### Task description
Copy out each line of the data below in which the string "menu" appears.

Top of Given entries

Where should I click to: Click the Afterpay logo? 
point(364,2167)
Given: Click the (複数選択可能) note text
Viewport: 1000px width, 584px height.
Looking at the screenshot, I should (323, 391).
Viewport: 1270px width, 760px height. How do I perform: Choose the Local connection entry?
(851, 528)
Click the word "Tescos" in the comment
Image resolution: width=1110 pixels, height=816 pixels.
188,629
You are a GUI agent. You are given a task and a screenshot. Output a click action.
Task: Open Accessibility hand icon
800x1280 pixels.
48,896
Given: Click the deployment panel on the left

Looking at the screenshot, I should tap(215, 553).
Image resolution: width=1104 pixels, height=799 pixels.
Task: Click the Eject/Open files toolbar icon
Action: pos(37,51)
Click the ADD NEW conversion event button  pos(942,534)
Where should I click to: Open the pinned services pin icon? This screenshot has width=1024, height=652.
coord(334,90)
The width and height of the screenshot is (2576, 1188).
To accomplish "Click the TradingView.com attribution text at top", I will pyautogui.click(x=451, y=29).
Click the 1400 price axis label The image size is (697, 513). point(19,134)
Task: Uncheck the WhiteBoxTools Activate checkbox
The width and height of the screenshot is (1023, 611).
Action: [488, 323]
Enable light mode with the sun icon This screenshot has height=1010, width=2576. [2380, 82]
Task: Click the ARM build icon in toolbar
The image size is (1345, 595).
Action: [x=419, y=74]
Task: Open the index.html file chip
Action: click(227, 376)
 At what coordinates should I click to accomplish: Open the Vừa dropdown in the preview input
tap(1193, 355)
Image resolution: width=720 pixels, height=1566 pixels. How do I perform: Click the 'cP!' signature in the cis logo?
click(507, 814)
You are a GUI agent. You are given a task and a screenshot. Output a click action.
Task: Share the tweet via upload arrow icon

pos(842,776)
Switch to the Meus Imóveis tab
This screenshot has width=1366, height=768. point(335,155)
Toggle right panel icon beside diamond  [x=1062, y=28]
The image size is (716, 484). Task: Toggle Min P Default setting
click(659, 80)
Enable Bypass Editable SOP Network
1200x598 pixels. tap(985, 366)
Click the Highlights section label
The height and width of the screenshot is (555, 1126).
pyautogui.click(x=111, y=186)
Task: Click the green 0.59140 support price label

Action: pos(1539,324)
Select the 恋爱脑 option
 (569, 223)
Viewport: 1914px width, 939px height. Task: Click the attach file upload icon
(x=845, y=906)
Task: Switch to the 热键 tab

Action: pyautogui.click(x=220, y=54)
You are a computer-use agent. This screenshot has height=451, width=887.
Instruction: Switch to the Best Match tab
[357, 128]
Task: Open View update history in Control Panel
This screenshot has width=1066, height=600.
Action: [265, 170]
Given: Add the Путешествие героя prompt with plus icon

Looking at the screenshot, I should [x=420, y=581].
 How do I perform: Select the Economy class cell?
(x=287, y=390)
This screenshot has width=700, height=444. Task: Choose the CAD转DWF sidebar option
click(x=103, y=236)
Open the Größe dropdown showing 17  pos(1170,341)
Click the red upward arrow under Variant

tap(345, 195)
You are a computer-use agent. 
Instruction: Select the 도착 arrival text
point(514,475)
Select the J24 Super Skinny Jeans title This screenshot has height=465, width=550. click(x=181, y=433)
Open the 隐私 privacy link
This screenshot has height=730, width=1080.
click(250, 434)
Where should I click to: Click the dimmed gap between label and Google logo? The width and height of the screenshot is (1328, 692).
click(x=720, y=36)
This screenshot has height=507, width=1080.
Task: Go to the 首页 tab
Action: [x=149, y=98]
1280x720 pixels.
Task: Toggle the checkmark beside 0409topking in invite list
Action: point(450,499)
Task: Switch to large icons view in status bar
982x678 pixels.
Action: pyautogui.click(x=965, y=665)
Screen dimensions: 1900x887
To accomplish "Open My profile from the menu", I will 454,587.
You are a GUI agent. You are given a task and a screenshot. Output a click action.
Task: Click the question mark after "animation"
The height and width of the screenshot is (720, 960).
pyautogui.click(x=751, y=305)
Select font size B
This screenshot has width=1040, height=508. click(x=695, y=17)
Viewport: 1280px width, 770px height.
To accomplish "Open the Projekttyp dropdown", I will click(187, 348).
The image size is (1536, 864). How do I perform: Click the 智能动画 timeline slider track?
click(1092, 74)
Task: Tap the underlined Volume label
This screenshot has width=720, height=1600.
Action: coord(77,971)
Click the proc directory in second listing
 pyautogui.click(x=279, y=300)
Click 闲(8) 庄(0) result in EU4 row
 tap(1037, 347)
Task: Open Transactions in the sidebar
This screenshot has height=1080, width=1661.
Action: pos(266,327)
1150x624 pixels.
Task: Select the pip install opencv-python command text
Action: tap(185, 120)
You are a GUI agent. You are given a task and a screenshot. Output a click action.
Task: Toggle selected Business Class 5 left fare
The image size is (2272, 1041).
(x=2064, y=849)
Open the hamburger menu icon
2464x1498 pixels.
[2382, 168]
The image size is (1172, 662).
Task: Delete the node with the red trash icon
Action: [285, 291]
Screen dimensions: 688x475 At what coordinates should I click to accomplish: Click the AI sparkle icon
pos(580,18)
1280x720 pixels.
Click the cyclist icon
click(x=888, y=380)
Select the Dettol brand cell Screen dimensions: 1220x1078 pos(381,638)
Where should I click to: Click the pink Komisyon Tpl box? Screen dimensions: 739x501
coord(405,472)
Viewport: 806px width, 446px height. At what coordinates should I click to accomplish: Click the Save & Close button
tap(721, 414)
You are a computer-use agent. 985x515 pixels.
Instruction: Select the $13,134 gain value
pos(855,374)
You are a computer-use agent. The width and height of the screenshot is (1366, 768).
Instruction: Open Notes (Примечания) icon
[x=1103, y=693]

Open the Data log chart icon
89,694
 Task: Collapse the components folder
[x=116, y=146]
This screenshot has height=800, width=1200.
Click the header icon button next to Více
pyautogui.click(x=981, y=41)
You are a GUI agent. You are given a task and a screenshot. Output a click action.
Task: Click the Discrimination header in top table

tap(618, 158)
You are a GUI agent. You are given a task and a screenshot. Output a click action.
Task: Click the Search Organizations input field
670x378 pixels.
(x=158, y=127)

Bottom of Given entries

### Exercise result
To accomplish "Open My profile from the menu", I will 454,587.
Open the hamburger menu icon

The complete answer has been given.